In the listing below, the lines from the first through the one with "Click green check" are to be copied word for word.

PROVIDED INFORMATION section start

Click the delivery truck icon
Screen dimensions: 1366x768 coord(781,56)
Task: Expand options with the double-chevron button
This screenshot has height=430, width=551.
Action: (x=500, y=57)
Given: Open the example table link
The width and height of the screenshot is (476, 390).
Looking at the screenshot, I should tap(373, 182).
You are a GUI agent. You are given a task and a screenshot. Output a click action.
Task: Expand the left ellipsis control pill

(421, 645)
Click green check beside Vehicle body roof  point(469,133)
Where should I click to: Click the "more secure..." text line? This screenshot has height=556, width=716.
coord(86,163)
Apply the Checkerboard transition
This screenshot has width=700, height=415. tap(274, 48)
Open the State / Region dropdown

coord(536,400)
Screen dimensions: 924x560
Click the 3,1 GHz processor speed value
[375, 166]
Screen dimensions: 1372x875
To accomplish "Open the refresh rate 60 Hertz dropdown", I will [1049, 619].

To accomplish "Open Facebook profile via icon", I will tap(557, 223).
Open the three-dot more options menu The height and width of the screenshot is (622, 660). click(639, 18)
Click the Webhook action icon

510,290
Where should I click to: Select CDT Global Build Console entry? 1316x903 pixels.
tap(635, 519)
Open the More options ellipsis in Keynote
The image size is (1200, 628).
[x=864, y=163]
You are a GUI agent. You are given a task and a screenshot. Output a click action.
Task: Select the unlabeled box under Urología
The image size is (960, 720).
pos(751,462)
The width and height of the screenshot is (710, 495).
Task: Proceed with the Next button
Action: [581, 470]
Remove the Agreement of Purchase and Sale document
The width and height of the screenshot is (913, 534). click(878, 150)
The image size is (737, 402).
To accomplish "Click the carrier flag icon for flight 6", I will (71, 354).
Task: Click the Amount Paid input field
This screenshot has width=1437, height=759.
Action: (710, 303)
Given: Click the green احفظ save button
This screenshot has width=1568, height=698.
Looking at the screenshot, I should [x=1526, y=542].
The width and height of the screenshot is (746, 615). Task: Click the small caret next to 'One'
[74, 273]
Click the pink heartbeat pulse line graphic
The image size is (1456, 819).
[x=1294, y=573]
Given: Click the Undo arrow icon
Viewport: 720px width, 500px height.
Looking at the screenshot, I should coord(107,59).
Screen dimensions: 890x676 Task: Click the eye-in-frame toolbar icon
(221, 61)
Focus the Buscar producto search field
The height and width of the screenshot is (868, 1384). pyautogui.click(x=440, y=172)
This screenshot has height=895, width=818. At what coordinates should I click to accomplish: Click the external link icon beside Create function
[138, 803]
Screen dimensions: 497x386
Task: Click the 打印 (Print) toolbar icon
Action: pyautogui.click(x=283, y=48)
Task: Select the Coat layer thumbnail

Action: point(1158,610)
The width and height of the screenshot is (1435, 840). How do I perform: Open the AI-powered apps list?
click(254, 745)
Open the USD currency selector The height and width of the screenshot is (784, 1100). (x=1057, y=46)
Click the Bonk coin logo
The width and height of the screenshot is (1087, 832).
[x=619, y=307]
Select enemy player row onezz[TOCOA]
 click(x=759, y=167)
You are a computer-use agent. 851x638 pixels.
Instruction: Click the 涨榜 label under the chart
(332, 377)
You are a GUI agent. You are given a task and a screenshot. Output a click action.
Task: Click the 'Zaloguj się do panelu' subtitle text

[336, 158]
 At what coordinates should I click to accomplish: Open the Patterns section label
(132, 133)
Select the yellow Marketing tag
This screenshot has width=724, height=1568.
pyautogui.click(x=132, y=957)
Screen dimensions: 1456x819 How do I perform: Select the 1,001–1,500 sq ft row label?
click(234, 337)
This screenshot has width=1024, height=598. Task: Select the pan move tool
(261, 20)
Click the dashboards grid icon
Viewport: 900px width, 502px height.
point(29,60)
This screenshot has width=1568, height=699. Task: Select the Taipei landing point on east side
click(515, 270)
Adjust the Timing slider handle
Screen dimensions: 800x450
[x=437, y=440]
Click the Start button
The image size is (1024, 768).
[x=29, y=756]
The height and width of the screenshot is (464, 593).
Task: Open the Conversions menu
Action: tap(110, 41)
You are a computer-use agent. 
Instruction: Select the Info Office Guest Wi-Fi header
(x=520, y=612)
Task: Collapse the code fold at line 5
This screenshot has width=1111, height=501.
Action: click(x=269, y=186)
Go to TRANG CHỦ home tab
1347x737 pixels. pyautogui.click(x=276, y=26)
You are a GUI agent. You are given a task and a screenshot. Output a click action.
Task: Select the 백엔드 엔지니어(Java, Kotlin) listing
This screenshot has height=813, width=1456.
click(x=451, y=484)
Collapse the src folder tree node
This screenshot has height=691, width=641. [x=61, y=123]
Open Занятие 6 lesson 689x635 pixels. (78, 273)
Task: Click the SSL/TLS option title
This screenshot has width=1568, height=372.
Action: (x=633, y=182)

PROVIDED INFORMATION section end

ANSWER BELOW ->
Click the delivery truck icon
Screen dimensions: 1366x768 coord(781,56)
Task: Expand options with the double-chevron button
This screenshot has height=430, width=551.
Action: (x=500, y=57)
Given: Open the example table link
The width and height of the screenshot is (476, 390).
Looking at the screenshot, I should tap(373, 182).
You are a GUI agent. You are given a task and a screenshot. Output a click action.
Task: Expand the left ellipsis control pill

(421, 645)
Click green check beside Vehicle body roof  point(469,133)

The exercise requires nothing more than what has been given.